その後、樹脂(a)及び樹脂(b-I)を、275℃の溶融状態で単層ダイから吐出させ、樹脂(b-I)の層、樹脂(a)の層、及び、樹脂(b-I)の層の3層をこの順に備える、層状の溶融樹脂を得た。吐出された層状の溶融樹脂を、120℃に温度調整された冷却ロールにキャストし、ロール上においてエッジピニングを行い、樹脂を搬送して冷却し、長尺の多層樹脂フィルムを得た。

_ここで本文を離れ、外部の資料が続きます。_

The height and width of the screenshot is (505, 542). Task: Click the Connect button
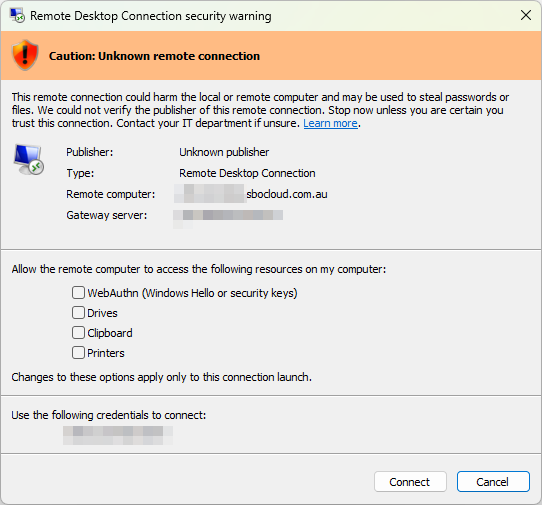(410, 481)
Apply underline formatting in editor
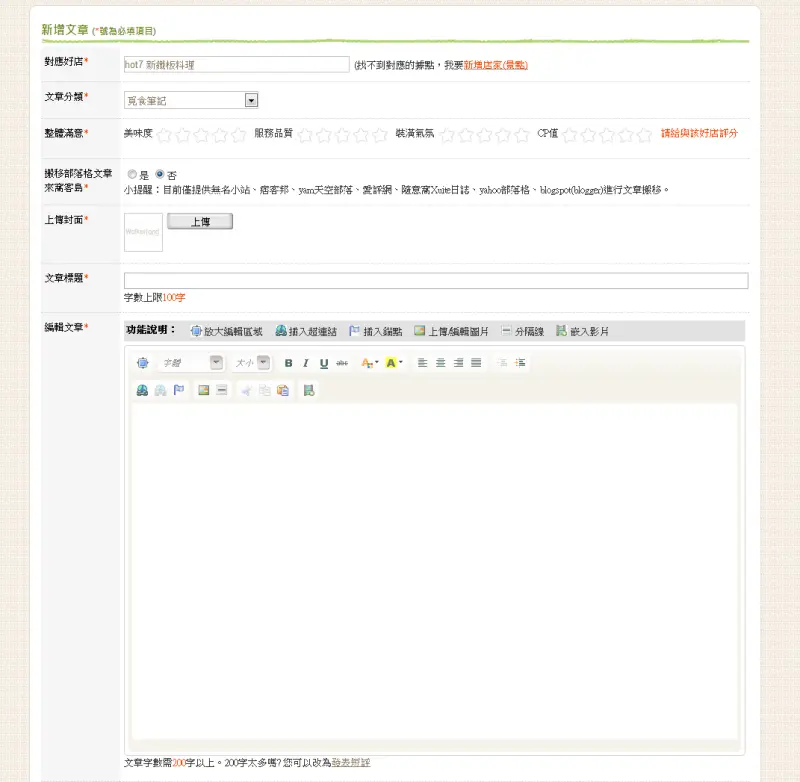Viewport: 800px width, 782px height. click(324, 363)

得られた多層樹脂フィルムは、樹脂(b-I)の層であるB層、樹脂(a)の層であるA層、及び樹脂(b-I)の層であるB層を厚み方向においてこの順に備える、2種3層のフィルムであった。多層樹脂フィルムの総厚みは、136μmであった。また、B層のそれぞれの厚みはいずれも8μmであり、A層の厚みは120μmであった。
(1-2.工程(2):加熱延伸工程)
(1-1)で得た多層樹脂フィルムを切断し、130mm×130mmの寸法の矩形のフィルムとした。矩形のフィルムの各辺は、長尺の多層樹脂フィルムの長手方向又は幅方向と平行な方向とした。
矩形のフィルムを、延伸機(エトー株式会社製)に設置し、四辺のそれぞれを、5つのクリップで把持し、フィルムを150℃で予熱した。予熱開始6分後の、フィルム温度が安定した時点から、150℃のフィルム温度を維持し、フィルムを長手方向(切り出し前の長尺のフィルムであった時点での長手方向に対応する方向)に固定端一軸延伸した。延伸倍率は3倍、延伸速度は7mm/secとした。この工程により、多層樹脂フィルムを加熱延伸し、多層光学フィルムを得た。

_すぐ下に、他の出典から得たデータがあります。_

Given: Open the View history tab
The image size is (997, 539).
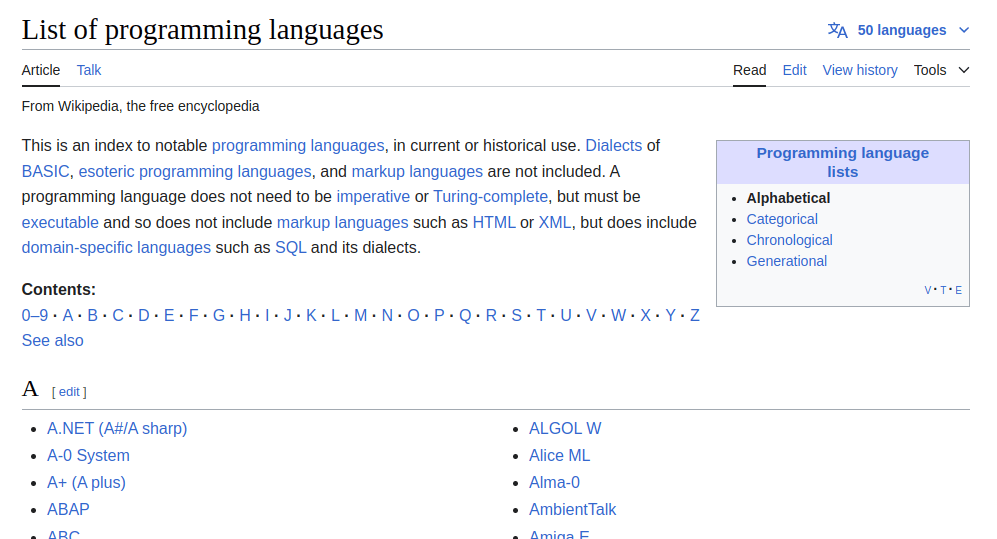Looking at the screenshot, I should click(x=859, y=70).
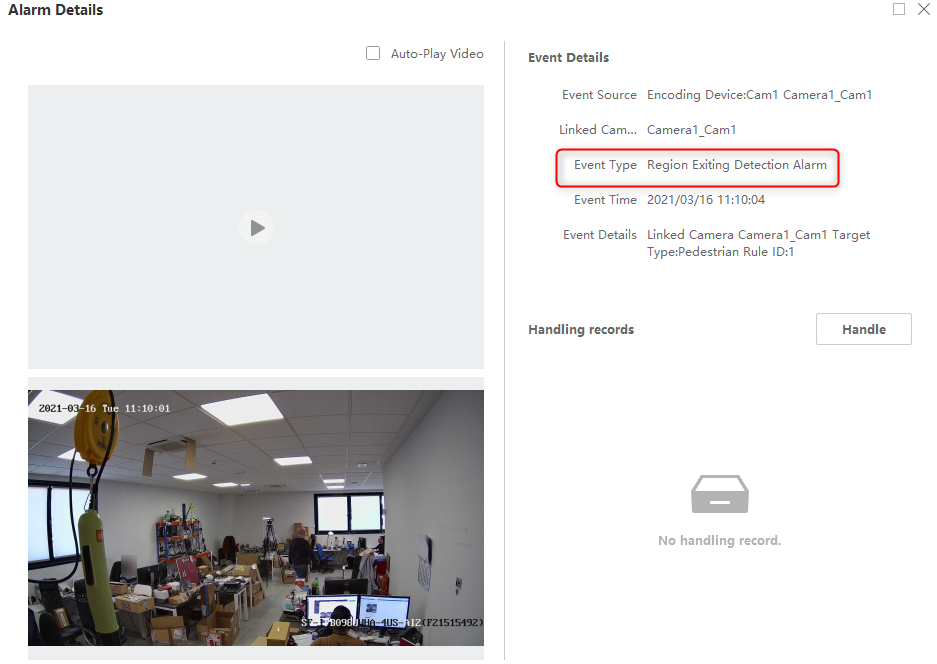
Task: Click the empty inbox tray icon
Action: pos(719,494)
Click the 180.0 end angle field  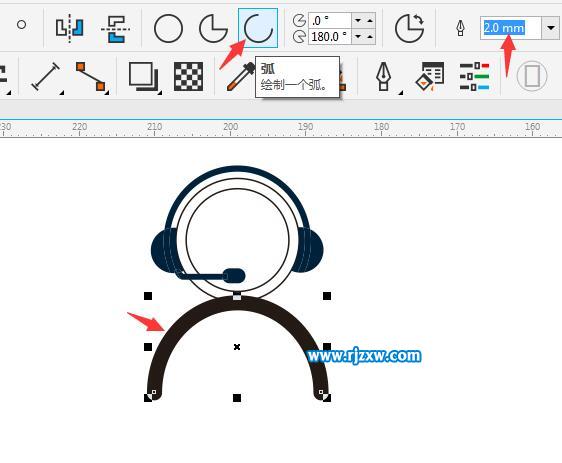click(x=330, y=36)
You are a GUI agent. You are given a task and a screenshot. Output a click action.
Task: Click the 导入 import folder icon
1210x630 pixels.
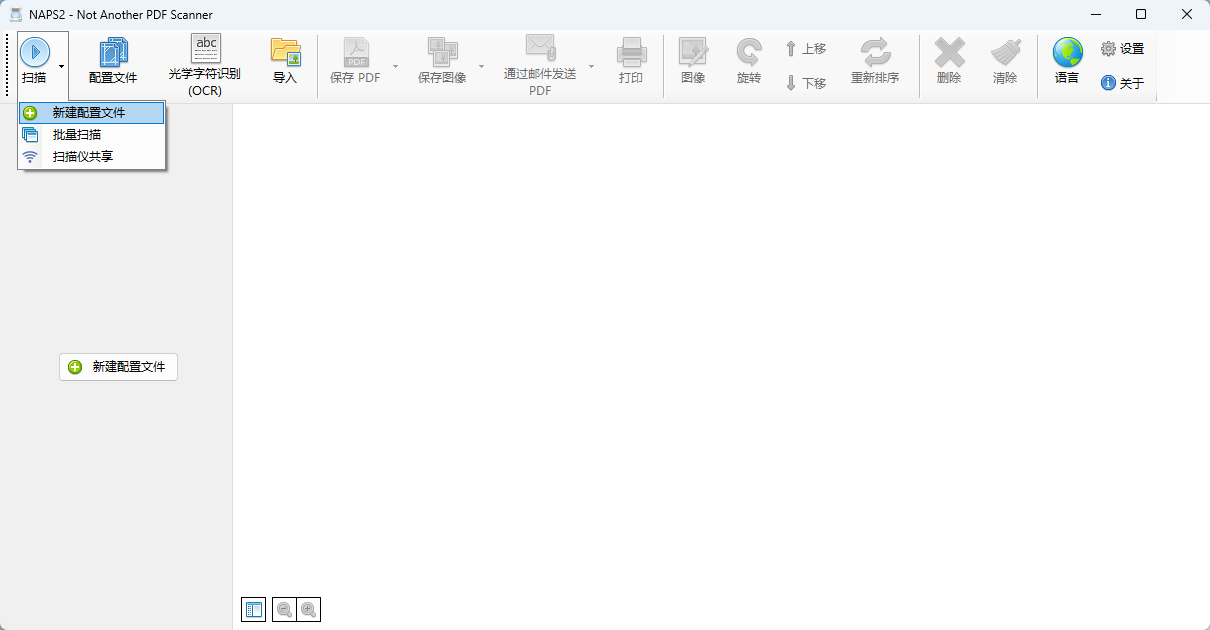click(285, 52)
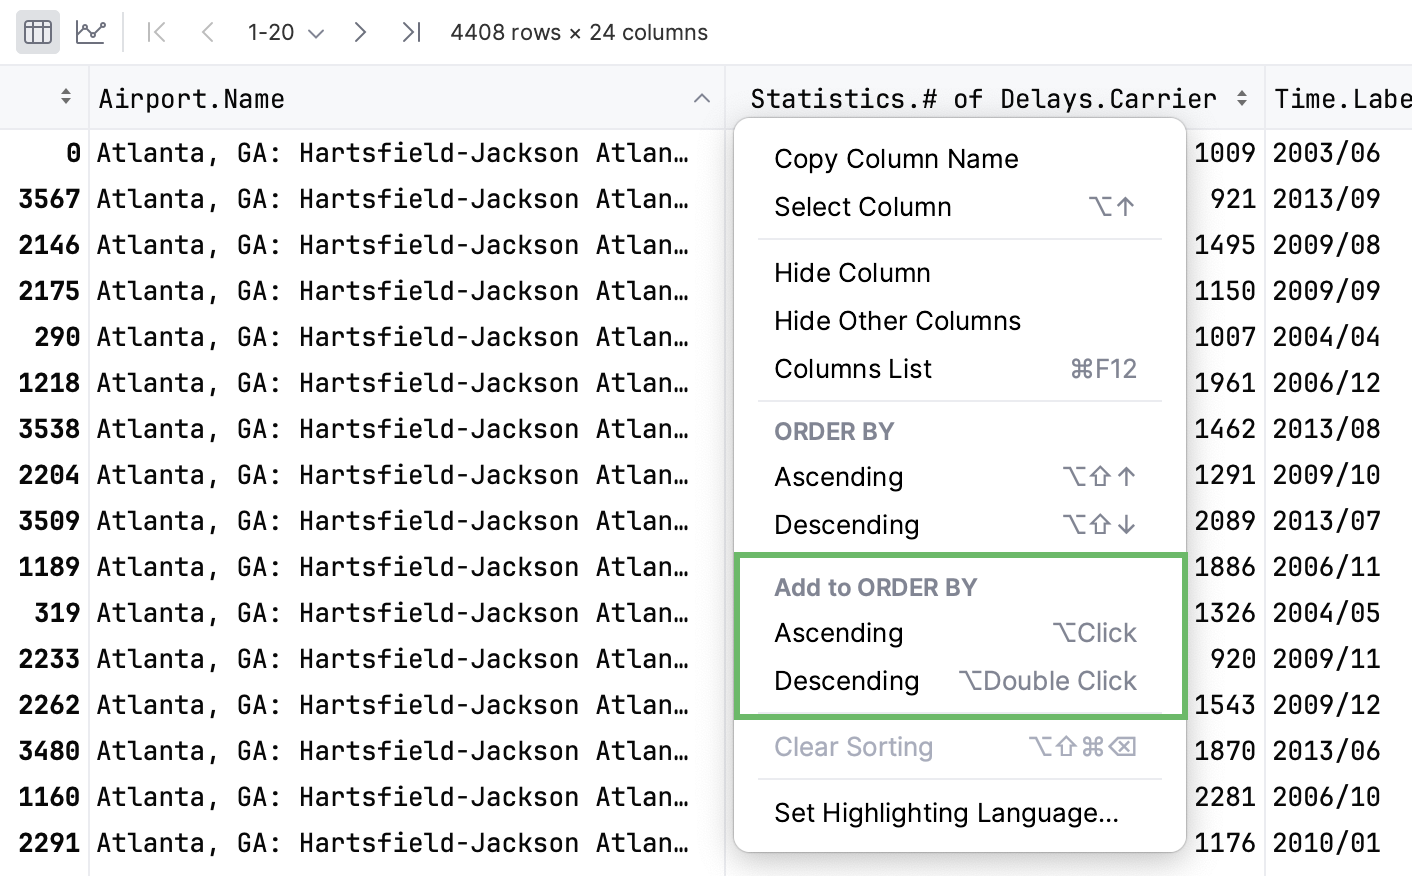Screen dimensions: 1412x876
Task: Click the sort icon on Statistics.# of Delays.Carrier
Action: (x=1243, y=98)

得られた多層光学フィルムについて、ヘイズ、Re、Rth、及び厚みdを測定し、Δnを求め、且つ、層間密着性、耐溶媒性、製膜性、及び結晶化有無を評価した。
〔実施例2〕
下記の変更点の他は、実施例1と同じ操作により、多層樹脂フィルム及び多層光学フィルムを得て評価した。
・工程(1-1)において、樹脂(b-I)に代えて、製造例2で得た樹脂(b-II)を用いた。
・延伸後の位相差が250nm付近とするべく、工程(1-1)において押出機のスクリューの回転速度を調整し、延伸前B層/A層/B層の各層の厚みを、表1に示す厚みに変更した。
〔比較例1〕
下記の変更点の他は、実施例1と同じ操作により、多層樹脂フィルム及び多層光学フィルムを得て評価した。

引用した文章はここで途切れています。